Reviewing historical books : ‘Science in South Africa’, 1905

It is unusual in 2014 to review a book published in 1905, more than a century ago. However, doing so may provide perspective on what was considered scientifically important in our region at the beginning of the last century – the era in which the Royal Society of South Africa was formally established. I have written the review as though it appeared shortly after publication of the book, as is the convention, and deliberately refrained from including any wisdom of hindsight or comment from a later time. That will be left to the reader. As will become apparent, the word ‘science’ in that era was seamless and not restricted to the ‘natural sciences’, but included what are now referred to as the ‘social sciences’, the ‘applied sciences’, and even the ‘humanities’.

FlintGilchristCovepageFor further information on this topic see:
Carruthers, Jane, ‘Scientists in society: A history of the Royal Society of South Africa’, Transactions of the Royal Society of South Africa 63(1), 2008, pp.1-30.
Dubow, Saul, A Commonwealth of Knowledge: Science, Sensibility, and White South Africa, 1820-2000. Oxford, Oxford University Press, 2008.
Dubow Saul (ed.), Science and Society in Southern Africa. Manchester, Manchester University Press, 2000.

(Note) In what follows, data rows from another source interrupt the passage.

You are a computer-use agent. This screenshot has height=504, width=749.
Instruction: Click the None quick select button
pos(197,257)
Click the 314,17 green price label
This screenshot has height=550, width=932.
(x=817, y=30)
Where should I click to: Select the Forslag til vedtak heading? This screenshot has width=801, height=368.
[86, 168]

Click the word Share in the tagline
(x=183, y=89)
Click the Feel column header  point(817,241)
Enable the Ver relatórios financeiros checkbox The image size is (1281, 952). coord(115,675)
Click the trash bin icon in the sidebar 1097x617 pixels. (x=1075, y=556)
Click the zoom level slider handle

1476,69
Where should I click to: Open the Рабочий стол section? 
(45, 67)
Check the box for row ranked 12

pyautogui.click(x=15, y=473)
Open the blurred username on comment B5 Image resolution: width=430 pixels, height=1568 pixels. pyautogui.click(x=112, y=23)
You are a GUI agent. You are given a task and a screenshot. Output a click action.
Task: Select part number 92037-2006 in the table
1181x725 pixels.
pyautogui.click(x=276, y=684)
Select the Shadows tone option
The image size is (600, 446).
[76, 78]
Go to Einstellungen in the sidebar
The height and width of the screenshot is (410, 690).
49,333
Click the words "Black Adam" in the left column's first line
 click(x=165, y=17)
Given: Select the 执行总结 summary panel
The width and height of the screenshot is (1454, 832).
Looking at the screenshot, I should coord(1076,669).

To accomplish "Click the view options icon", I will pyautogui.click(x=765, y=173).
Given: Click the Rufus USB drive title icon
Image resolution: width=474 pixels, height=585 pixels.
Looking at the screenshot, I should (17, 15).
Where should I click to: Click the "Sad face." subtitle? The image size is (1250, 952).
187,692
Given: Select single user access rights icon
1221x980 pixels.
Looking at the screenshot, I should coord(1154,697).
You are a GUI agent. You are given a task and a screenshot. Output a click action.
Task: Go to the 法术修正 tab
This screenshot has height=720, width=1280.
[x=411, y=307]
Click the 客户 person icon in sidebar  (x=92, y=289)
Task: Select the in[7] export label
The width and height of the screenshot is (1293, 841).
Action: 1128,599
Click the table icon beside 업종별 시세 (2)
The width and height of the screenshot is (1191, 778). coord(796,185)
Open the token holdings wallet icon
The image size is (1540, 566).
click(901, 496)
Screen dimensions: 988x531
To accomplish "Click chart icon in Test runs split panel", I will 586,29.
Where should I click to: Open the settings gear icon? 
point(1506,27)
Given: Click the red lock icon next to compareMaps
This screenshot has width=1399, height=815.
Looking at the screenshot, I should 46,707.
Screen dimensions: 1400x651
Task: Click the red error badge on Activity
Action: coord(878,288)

Science in South Africa: A Handbook and Review, Prepared under the Auspices of the South African Governments and the South African Association for the Advancement of Science edited by W. Flint and J.D.F. Gilchrist. 1905. Cape Town, Pretoria and Bulawayo, T. Maskew Miller.
Pp. 505.

The appearance of this book – the first compendium of scientific studies in South Africa – is much to be welcomed. It is a benchmark of the state of many fields of formal study at this time and also an encouragement and directive to future research. The first official publication of the newly formed South African Association for the Advancement of Science (S2A3), it was prepared at the suggestion last year (1904) of the Chairman, Sir David Gill, the astronomer in Cape Town, in order that a handbook on ‘scientific work and progress’ be available in honour of a visit of the British Association of the Advancement of Science this year (1905) and to elicit assistance in generating future knowledge.
Until the existing British colonies and protectorates, and Rhodesia (administered by the British South Africa Company) are combined into a political unit within the Empire, ‘South Africa’ has no formal boundaries. In this book the canvas is wide, including the entire subcontinent to the 8th parallel of south latitude, viz. the Congo-Zambesi divide. However, despite the extended geography referred to, this book has a strong bias towards the Cape Colony, perhaps for reasons of available authors and their expertise, and perhaps also the haste with which the volume has been compiled. But it is disappointing that there is so little information from the broader region, even from the other three colonies – Natal, the Orange River Colony and the Transvaal – let alone from Rhodesia, Bechuanaland and British Central Africa. The editors are both situated in Cape Town, the Reverend William Flint D.D., Methodist minister and Librarian of Parliament in the Cape Colony, and John D.F. Gilchrist D.Sc., Ph.D., a Scottish-trained zoologist and marine scientist who was appointed marine biologist in the Cape Colony in 1896 and subsequently Government Biologist.
The book is arranged in eight sections with up to five chapters in each, many of which end with a helpful list of further reading. There are two coloured plates, a few full-page maps and diagrams, numerous illustrations within the text and an index. The first section is entitled ‘Physical’ consisting of four chapters. H.C. Schunke Holloway, Government Land Surveyor of the Cape Colony and Transvaal, provides a geographical and geological overview. Three detailed contributions, on the topics of meteorology (Charles Stewart), astronomy and geodesy (Sir David Gill), and earth magnetism (J.C. Beattie), follow. In ‘Anthropological’, the second section, the three chapters will be of considerable interest to our visitors as they touch on generally unexplored scientific topics related specifically to Africa. W. Hammond-Tooke, of the Department of Agriculture in the Cape, writes on ‘Uncivilised man south of the Zambesi’, describing the physical attributes, conditions and beliefs of the Bantu race before ‘intercourse with the white man’, deliberately avoiding discussion on how ‘they are now, in Reserves, Locations or Compounds’ (p.79). Explaining that the Bantu are ‘naturally averse to continuous toil’ and ‘lighthearted and careless’, Hammond Tooke details the diet, political organisation and way of life of the major groups, including the ‘Yellow-skinned races’. Louis Peringuey, Assistant Director of the South African Museum, contributes a chapter on ‘The Stone Age in South Africa’, while R.N. Hall speculates on the African origins of Great Zimbabwe and Khami – the latter relevant to the visit of the British Association to Bulawayo.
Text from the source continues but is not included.